▶ **Data extract**
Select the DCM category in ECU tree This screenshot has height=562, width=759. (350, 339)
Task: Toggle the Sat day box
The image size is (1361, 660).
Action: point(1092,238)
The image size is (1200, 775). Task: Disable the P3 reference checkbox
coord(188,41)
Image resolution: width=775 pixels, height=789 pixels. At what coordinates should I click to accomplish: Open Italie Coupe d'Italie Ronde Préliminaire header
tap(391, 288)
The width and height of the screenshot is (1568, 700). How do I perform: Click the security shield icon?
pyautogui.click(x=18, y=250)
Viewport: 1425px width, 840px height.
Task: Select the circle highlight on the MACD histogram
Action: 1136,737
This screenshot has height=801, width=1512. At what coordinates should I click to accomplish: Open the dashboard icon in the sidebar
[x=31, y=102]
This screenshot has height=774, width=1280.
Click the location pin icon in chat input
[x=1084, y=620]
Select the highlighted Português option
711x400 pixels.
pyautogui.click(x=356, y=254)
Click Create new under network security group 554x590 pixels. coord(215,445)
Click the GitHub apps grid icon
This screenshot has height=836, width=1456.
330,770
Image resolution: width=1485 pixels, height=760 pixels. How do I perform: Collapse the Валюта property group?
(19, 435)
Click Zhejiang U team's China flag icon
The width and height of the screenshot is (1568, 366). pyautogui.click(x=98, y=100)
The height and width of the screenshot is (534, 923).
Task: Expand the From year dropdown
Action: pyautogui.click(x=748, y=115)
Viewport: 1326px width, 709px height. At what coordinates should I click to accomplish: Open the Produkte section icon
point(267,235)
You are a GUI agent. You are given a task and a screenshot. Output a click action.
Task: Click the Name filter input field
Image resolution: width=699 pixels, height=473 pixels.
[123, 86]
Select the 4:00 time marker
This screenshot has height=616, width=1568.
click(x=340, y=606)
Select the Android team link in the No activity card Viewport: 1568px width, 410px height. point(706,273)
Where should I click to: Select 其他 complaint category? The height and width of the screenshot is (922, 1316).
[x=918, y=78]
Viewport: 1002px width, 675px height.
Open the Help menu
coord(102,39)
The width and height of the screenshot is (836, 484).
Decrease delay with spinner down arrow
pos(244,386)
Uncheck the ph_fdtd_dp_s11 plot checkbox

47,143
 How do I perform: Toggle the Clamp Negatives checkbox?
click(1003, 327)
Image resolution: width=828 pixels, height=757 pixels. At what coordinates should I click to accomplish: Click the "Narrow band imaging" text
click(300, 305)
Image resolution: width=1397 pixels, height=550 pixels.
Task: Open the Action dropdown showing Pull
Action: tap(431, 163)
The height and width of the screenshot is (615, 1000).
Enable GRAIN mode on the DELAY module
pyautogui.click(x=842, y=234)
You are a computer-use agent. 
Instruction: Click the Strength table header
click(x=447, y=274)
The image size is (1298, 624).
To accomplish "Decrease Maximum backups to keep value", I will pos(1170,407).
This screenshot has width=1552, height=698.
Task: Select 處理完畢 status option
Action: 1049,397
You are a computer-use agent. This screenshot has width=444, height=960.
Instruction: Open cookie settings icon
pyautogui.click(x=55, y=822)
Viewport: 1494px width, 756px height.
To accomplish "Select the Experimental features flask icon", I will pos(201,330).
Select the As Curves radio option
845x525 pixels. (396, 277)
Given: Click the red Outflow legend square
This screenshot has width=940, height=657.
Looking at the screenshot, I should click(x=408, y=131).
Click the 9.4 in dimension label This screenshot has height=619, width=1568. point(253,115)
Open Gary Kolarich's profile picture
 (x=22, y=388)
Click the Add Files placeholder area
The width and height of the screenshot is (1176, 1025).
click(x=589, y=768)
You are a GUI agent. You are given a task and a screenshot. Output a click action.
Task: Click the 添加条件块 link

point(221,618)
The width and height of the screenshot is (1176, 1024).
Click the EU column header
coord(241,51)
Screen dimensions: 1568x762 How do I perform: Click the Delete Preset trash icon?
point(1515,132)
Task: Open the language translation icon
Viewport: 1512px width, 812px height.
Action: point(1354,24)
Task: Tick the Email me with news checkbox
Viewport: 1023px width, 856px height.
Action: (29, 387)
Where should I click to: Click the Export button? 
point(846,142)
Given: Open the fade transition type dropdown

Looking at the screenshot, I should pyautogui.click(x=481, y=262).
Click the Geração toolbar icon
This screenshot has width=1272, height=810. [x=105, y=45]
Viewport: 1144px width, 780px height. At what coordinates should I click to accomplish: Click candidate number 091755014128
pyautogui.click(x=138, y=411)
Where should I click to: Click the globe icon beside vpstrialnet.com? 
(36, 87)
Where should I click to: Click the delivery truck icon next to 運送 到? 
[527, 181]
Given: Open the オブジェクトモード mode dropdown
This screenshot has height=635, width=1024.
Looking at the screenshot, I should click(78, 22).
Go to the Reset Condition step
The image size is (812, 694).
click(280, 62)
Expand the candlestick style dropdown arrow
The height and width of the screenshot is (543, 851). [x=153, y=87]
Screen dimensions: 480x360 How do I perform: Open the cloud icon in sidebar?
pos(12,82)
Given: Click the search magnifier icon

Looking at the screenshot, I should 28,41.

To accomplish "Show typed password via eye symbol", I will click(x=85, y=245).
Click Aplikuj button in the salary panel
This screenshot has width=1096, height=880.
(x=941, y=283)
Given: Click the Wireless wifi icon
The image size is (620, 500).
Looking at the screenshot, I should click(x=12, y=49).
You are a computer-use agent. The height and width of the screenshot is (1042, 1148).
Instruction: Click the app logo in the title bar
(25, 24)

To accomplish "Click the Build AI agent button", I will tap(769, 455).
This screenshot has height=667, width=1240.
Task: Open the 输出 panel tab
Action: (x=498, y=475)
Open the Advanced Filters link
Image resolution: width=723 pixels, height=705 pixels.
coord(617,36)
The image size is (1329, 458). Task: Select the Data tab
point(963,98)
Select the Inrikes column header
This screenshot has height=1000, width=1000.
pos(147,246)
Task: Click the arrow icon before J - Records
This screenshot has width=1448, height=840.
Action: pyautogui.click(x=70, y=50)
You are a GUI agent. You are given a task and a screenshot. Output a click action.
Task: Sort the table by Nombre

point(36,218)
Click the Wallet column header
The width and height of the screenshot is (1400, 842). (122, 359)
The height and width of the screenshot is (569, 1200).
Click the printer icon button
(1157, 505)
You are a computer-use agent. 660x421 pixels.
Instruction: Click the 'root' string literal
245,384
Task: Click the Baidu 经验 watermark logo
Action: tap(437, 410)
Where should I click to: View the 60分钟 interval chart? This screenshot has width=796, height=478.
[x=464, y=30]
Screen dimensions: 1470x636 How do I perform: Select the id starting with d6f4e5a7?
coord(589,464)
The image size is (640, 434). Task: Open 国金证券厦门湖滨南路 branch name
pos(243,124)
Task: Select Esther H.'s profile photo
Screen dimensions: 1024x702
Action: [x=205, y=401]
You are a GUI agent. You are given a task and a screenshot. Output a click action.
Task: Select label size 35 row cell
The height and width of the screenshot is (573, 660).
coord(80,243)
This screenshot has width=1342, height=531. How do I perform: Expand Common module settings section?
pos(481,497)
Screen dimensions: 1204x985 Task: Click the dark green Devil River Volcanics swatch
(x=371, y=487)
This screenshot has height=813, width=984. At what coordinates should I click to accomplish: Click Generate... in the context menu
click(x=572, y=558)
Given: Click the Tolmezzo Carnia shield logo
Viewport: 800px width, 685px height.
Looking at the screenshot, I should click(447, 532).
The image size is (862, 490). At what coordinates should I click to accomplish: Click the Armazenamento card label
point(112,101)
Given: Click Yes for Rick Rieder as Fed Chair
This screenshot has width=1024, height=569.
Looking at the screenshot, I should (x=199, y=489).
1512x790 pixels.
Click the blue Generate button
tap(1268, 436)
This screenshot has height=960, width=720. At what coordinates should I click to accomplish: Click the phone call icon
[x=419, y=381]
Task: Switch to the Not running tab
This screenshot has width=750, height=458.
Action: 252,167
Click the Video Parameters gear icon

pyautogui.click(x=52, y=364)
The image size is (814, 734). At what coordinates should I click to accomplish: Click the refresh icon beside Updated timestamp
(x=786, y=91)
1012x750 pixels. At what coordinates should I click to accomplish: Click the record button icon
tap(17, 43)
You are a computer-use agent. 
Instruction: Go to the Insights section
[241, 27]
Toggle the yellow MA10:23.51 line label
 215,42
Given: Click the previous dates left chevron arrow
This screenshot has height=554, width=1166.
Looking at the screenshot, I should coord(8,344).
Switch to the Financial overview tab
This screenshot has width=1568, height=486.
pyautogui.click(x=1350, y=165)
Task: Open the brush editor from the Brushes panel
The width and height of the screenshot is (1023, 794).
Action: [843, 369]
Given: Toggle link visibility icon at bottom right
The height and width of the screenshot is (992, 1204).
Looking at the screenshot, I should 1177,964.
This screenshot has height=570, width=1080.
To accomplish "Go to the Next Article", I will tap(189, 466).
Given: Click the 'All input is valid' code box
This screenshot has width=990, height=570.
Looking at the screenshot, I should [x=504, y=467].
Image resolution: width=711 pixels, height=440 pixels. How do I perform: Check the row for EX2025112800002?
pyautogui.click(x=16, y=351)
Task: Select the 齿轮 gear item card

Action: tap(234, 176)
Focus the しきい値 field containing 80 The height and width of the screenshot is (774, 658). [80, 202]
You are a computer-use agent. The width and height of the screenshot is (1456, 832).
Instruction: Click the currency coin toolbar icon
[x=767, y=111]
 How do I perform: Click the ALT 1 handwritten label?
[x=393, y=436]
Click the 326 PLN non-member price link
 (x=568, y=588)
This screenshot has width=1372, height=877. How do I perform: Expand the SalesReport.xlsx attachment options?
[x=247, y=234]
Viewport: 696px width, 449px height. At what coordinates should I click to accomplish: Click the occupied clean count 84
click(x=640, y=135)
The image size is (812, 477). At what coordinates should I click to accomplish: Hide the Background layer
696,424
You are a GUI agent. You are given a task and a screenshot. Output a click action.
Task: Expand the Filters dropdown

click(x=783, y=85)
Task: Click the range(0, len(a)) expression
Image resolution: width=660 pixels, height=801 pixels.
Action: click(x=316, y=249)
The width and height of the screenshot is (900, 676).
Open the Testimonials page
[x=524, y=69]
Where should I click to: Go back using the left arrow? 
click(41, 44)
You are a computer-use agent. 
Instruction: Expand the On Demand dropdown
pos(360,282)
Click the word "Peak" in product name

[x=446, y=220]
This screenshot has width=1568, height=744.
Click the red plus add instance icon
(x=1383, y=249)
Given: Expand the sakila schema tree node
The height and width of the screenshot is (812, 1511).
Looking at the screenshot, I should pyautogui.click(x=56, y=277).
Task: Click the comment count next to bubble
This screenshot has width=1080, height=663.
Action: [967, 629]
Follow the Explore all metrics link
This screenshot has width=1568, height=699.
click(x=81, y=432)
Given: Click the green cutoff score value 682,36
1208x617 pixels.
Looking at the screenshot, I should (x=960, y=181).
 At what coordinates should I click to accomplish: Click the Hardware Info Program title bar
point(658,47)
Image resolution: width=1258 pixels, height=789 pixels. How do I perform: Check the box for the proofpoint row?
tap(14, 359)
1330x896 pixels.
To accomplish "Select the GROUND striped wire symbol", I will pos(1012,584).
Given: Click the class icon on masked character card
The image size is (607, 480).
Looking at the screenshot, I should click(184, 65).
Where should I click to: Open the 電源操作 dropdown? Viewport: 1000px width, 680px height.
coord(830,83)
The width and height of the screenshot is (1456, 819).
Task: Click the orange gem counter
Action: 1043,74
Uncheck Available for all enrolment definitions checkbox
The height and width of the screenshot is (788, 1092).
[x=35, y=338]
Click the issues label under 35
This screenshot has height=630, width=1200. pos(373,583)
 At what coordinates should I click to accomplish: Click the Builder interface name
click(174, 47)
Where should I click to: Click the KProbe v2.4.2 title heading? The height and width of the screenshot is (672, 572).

▶ **Your instructions**
Copy out the data from the line containing "You are a computer-use agent. 660x421 pixels." through the line containing "Action: [x=205, y=401]", word for word and without changes.

▶ **Answer to this exercise**
You are a computer-use agent. 660x421 pixels.
Instruction: Click the 'root' string literal
245,384
Task: Click the Baidu 经验 watermark logo
Action: tap(437, 410)
Where should I click to: View the 60分钟 interval chart? This screenshot has width=796, height=478.
[x=464, y=30]
Screen dimensions: 1470x636 How do I perform: Select the id starting with d6f4e5a7?
coord(589,464)
The image size is (640, 434). Task: Open 国金证券厦门湖滨南路 branch name
pos(243,124)
Task: Select Esther H.'s profile photo
Screen dimensions: 1024x702
Action: [x=205, y=401]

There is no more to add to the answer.